Instructions to follow: Reproduce verbatim the lines of the data below, from the line containing "pixels. [x=16, y=567]" to the line containing "I will coord(319,131).", both lines included.

Input material:

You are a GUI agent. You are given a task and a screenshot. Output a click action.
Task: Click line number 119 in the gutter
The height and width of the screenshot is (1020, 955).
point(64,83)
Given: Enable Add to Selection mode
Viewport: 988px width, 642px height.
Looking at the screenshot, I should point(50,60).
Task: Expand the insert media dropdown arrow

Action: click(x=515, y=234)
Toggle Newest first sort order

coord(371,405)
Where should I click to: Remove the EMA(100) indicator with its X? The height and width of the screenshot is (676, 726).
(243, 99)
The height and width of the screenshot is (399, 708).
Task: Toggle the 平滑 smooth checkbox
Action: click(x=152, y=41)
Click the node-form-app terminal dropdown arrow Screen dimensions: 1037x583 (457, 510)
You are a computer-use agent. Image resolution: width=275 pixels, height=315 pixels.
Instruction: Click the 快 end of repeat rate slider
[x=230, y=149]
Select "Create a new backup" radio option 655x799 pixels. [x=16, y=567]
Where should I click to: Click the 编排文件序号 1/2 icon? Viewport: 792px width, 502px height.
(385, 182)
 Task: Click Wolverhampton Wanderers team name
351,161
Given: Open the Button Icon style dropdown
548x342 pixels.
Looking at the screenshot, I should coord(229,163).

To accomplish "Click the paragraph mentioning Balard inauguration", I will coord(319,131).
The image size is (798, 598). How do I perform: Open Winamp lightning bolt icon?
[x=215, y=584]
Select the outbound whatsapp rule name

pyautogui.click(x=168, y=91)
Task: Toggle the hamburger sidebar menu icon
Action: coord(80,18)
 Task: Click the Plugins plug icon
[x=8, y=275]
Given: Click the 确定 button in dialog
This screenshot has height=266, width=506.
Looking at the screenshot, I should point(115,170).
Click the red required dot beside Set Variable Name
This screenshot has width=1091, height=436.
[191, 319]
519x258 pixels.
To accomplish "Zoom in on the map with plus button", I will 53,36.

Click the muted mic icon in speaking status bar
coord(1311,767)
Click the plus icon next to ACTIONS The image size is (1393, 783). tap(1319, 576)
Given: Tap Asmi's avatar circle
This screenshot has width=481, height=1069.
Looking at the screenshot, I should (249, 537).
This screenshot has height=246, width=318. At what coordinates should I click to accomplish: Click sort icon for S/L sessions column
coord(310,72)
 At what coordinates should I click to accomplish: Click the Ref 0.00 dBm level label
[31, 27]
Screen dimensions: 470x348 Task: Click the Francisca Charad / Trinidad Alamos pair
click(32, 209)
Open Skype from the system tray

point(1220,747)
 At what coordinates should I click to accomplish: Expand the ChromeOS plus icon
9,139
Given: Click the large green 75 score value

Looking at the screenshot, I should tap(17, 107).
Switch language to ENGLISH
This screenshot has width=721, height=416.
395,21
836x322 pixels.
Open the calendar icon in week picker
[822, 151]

Written answer:
Select "Create a new backup" radio option 655x799 pixels. [x=16, y=567]
Where should I click to: Click the 编排文件序号 1/2 icon? Viewport: 792px width, 502px height.
(385, 182)
 Task: Click Wolverhampton Wanderers team name
351,161
Given: Open the Button Icon style dropdown
548x342 pixels.
Looking at the screenshot, I should coord(229,163).

To accomplish "Click the paragraph mentioning Balard inauguration", I will coord(319,131).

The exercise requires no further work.